Just because an issue doesn’t irritate my moral sensibilities doesn’t mean it isn’t a real question. I have a rather leathery heart, after all. But I just can’t escape the feeling that all the hand wringing and Presidential commissions about stem cells and genetic engineering are mostly an empty ritual, moral busy work that allows politicians and religious entrepreneurs to demonstrate their earnestness without confronting the irresistible changes in human life that really bother them. A clone, for example, is nothing more nor less than an artificial identical twin, so that even if there were some reason to create a lot of people in this fashion—unlikely, since human beings can already be mass produced by unskilled labor—the resulting pairs would be no more alarming than any other Terri and Toni or Mike and Nick. Meanwhile, there really is something icky about the radical franchising of our existence and the emergence of the electronic hive mind.

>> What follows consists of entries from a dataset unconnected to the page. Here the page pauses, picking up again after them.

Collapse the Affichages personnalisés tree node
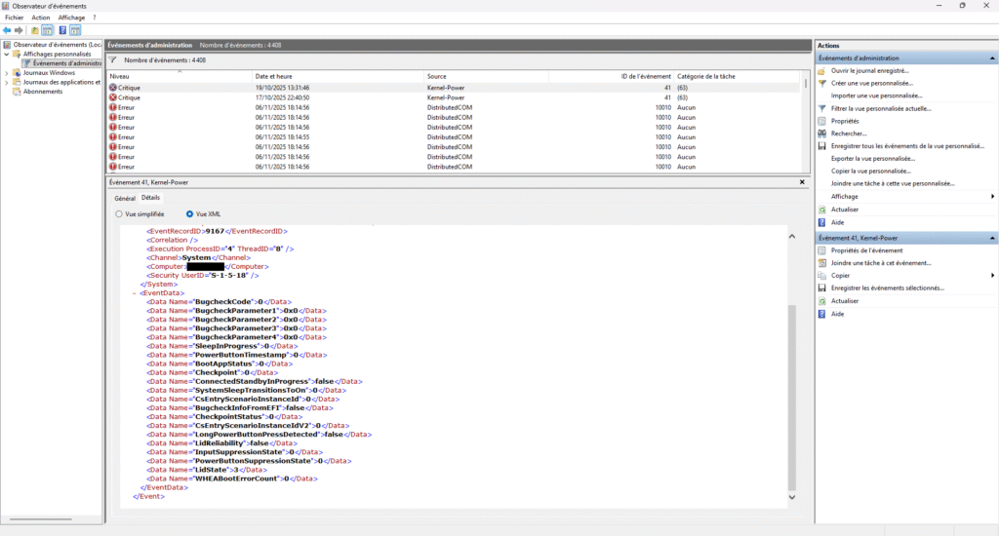Screen dimensions: 999x536 [6, 54]
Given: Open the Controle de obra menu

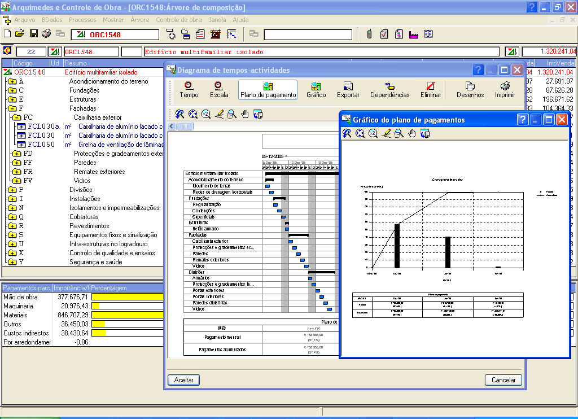Looking at the screenshot, I should click(178, 20).
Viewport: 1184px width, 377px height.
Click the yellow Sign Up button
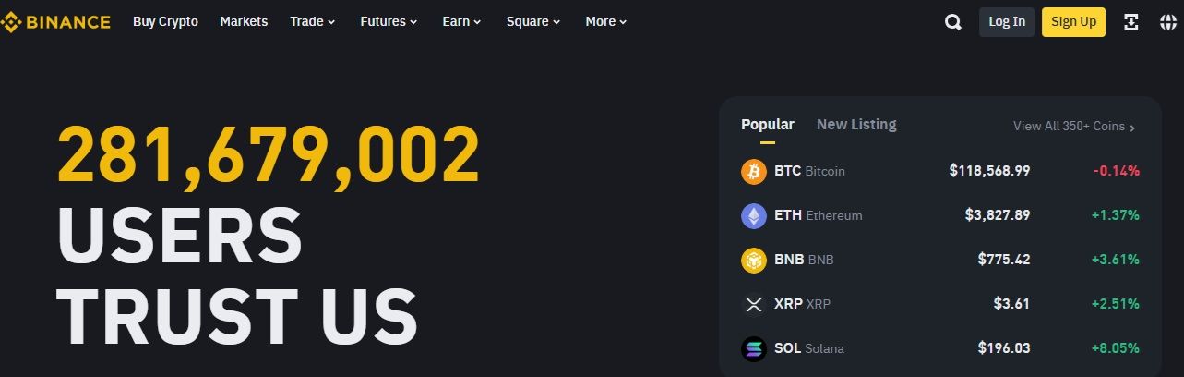(1073, 22)
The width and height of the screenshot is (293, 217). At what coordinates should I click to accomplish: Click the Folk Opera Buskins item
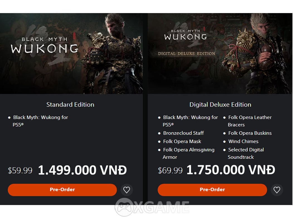coord(247,133)
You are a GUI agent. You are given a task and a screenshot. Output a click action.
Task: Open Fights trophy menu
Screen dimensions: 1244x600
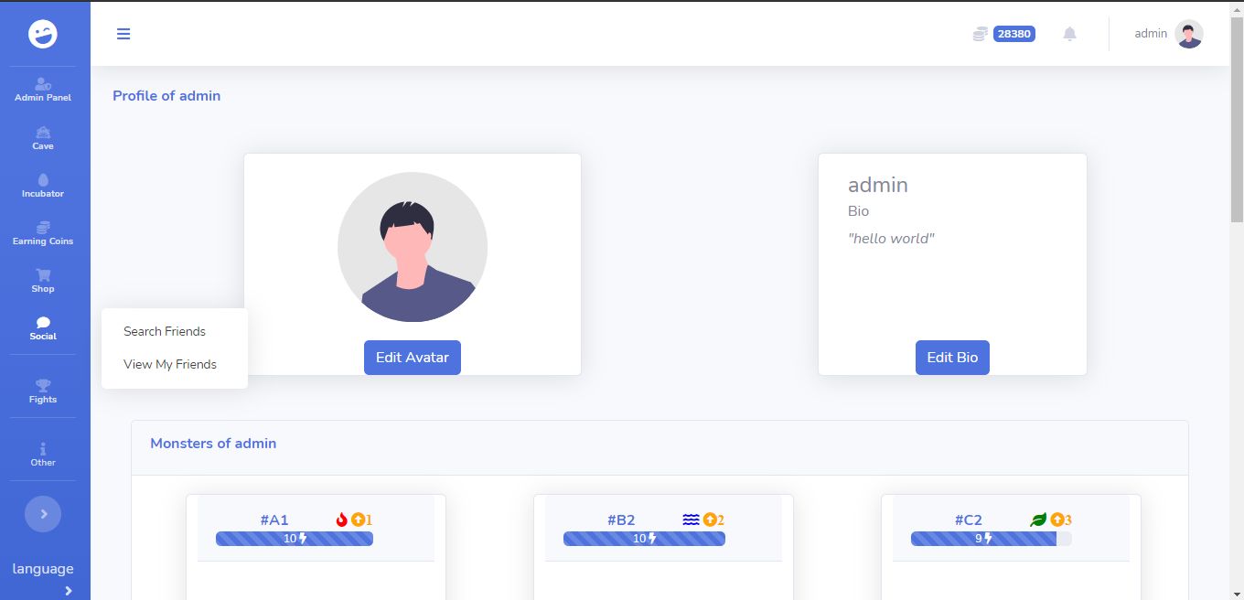click(43, 391)
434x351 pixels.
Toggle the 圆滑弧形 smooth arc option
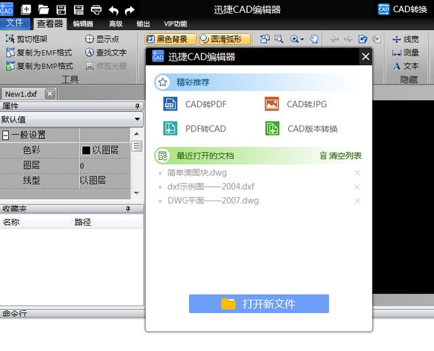click(224, 39)
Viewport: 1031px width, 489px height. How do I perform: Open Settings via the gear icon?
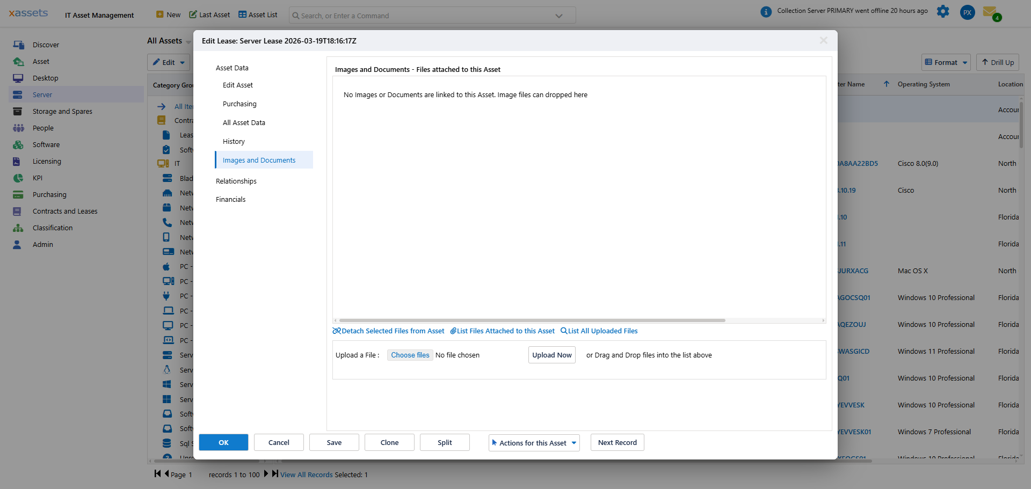click(943, 12)
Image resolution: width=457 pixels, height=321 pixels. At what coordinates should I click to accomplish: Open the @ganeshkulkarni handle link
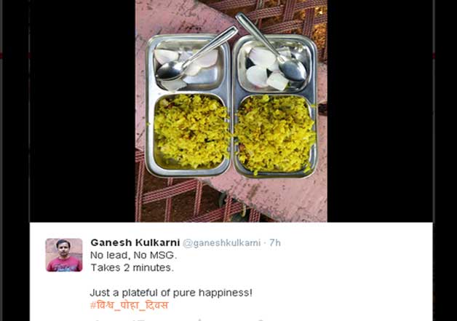point(221,243)
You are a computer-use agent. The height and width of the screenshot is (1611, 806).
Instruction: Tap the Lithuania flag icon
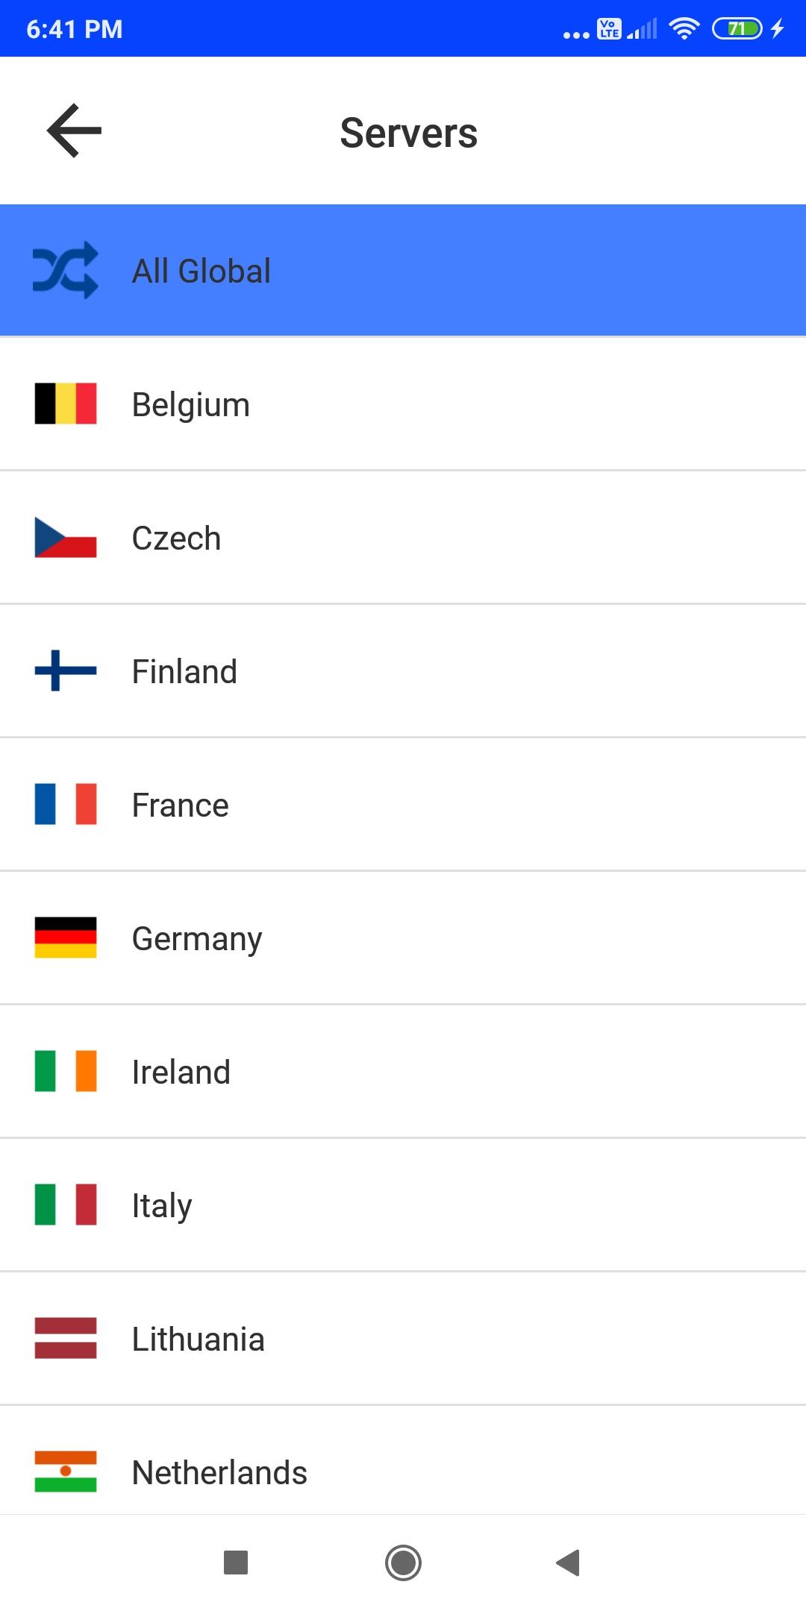(66, 1338)
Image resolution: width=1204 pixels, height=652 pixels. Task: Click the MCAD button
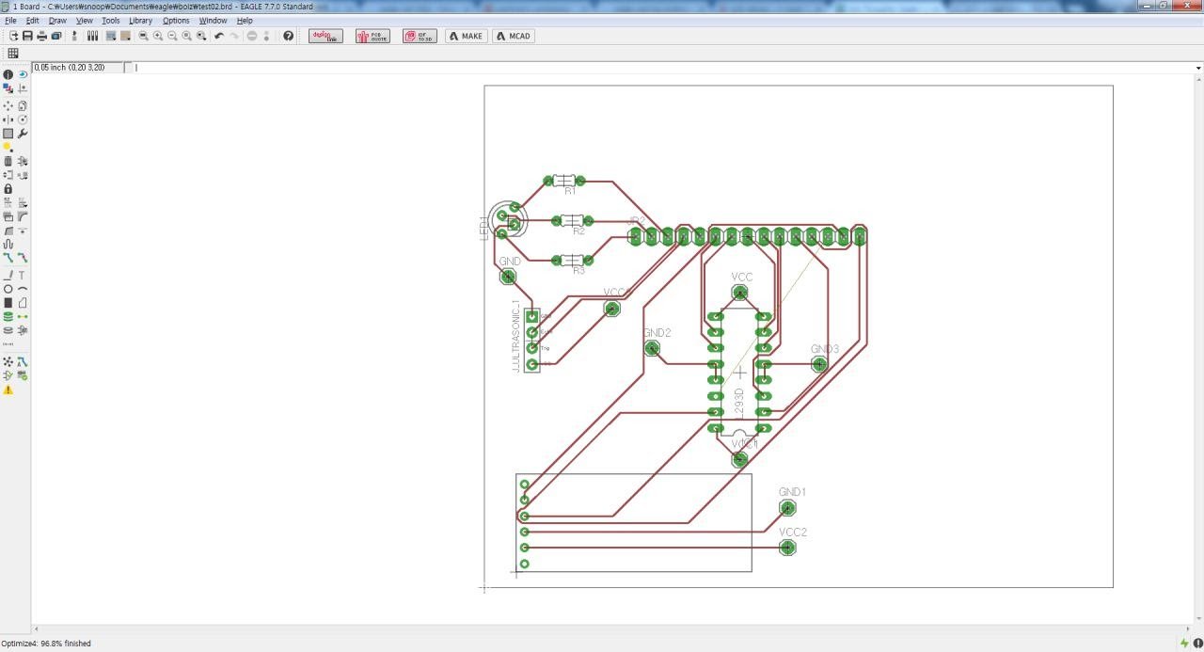click(514, 36)
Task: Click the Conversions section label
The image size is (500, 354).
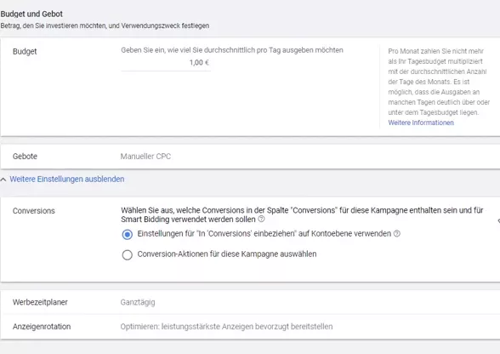Action: coord(34,211)
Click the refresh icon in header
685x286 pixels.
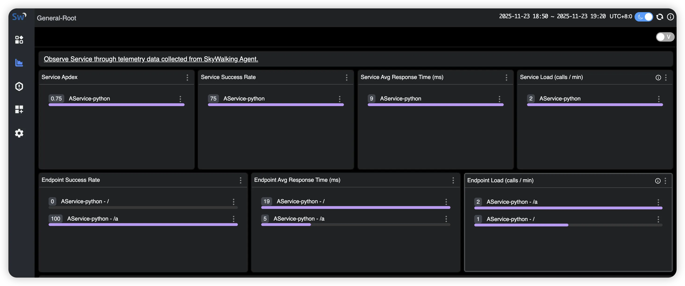click(x=659, y=17)

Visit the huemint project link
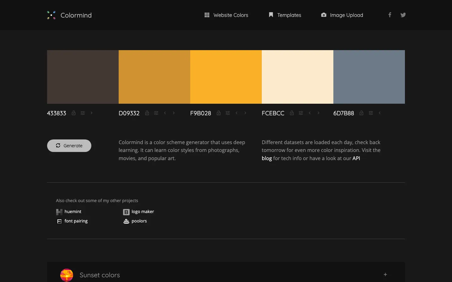tap(73, 212)
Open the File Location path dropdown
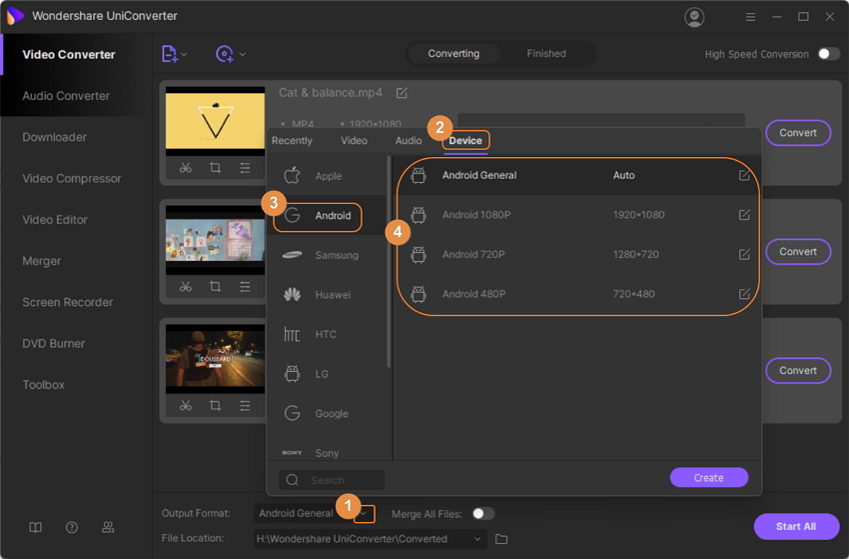 point(477,540)
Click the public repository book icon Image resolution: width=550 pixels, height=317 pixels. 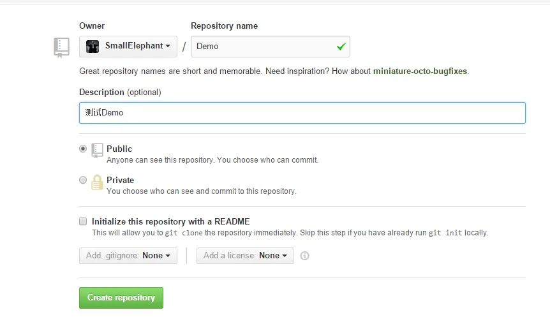coord(97,151)
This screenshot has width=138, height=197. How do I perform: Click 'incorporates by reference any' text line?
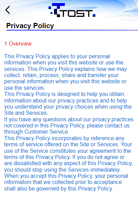coord(88,138)
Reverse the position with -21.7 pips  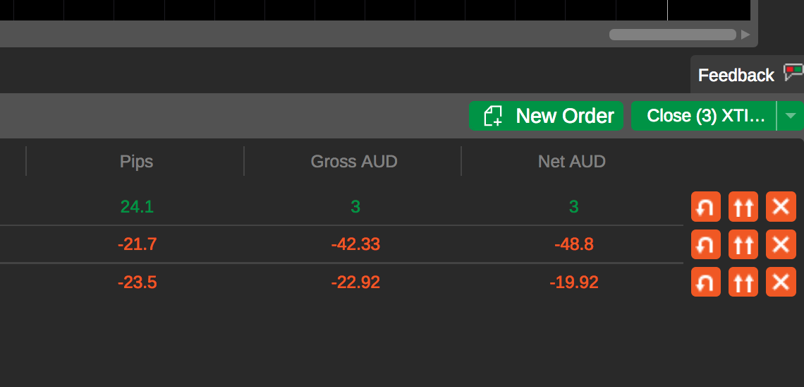coord(705,244)
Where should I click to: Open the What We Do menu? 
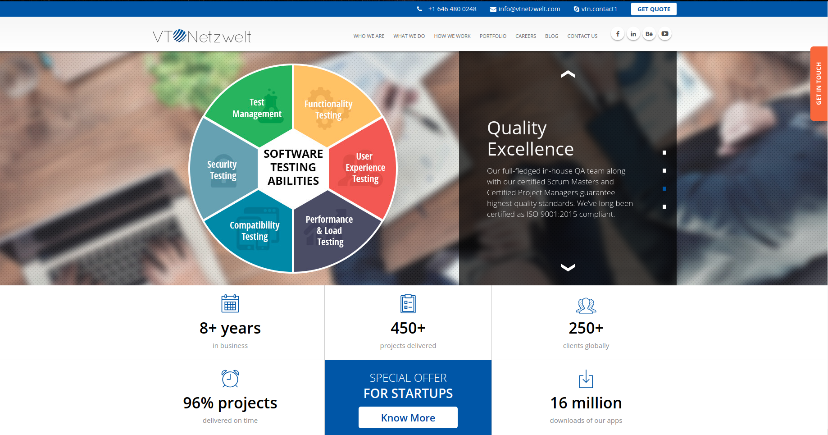[409, 36]
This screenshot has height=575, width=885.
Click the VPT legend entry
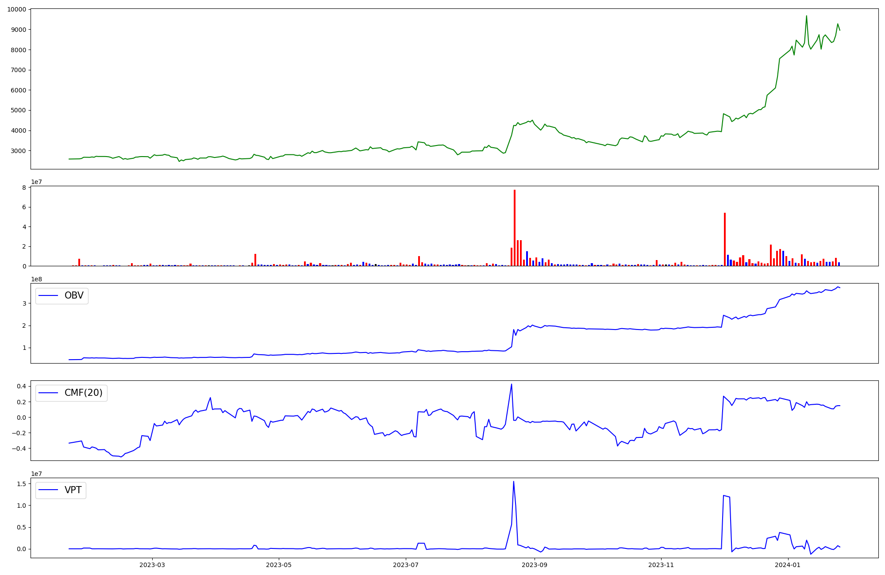73,490
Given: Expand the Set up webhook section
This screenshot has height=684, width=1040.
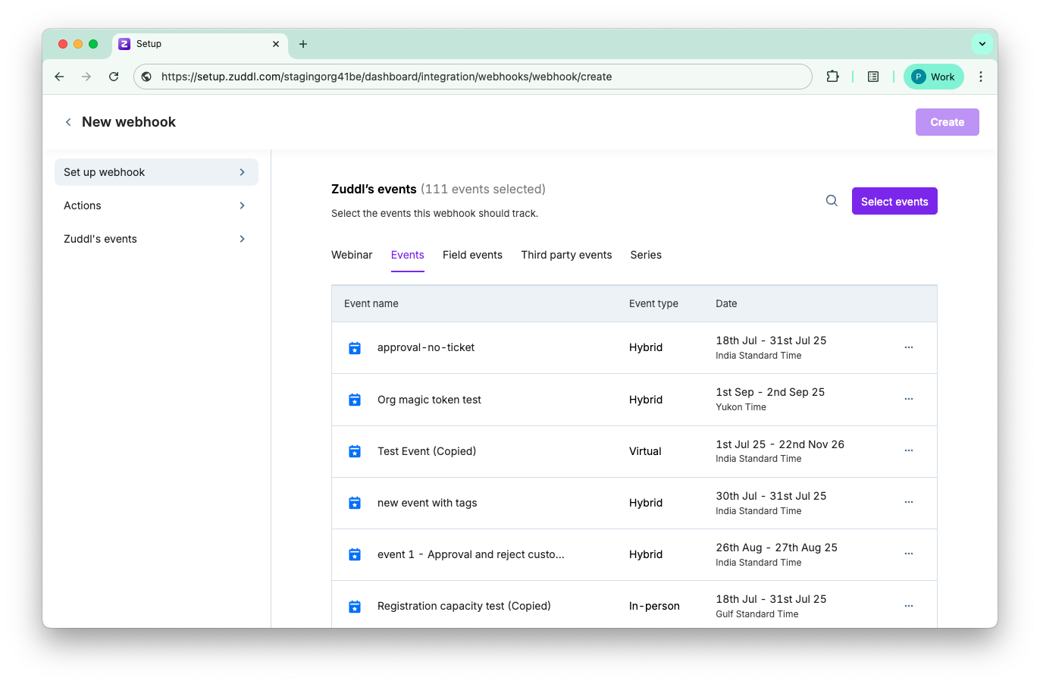Looking at the screenshot, I should tap(156, 172).
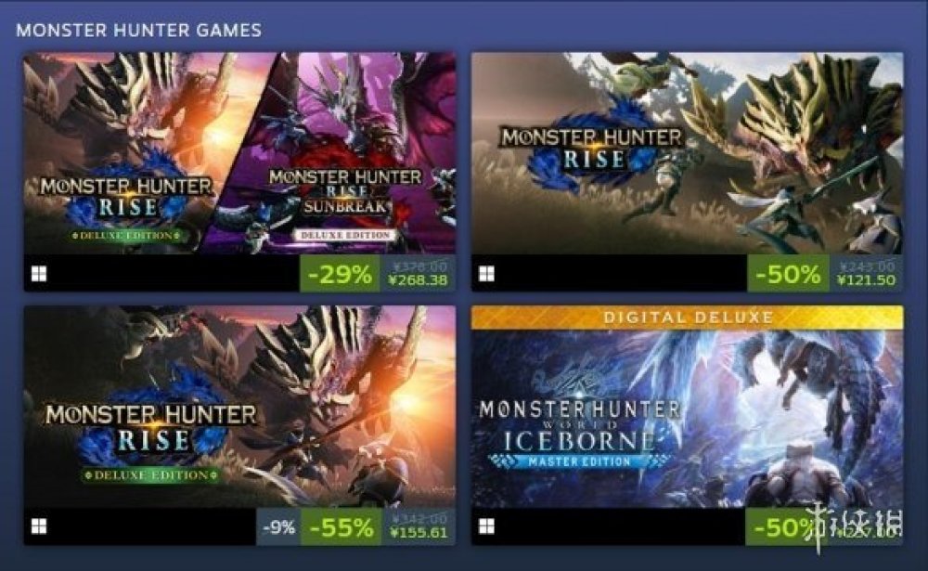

Nobody knows what to do about Walmart, so we get excited about steroidal outfielders or designer babies instead. Something similar takes place in the hysteria about decency on television. While Janet Jackson’s boob is apparently a national security issue, the plot lines of shows like CSI are grotesquely and entertainingly perverse. I came to during one episode last year, suddenly startled by a story that revolved around semen detected in a discarded wad of chewing gum. Indeed, in their endless attempts to achieve more and more extreme effects, such shows reflect the characteristic stylistic frustration of the Marquis de Sade whose tableaux are also finally thwarted by steric hindrance and the limitations of human sexual stamina. Apparently, we have to get excited about Howard Stern’s use of the word “fuck” because we certainly don’t want to take judicial notice of the hypersexuality of the rest of the media.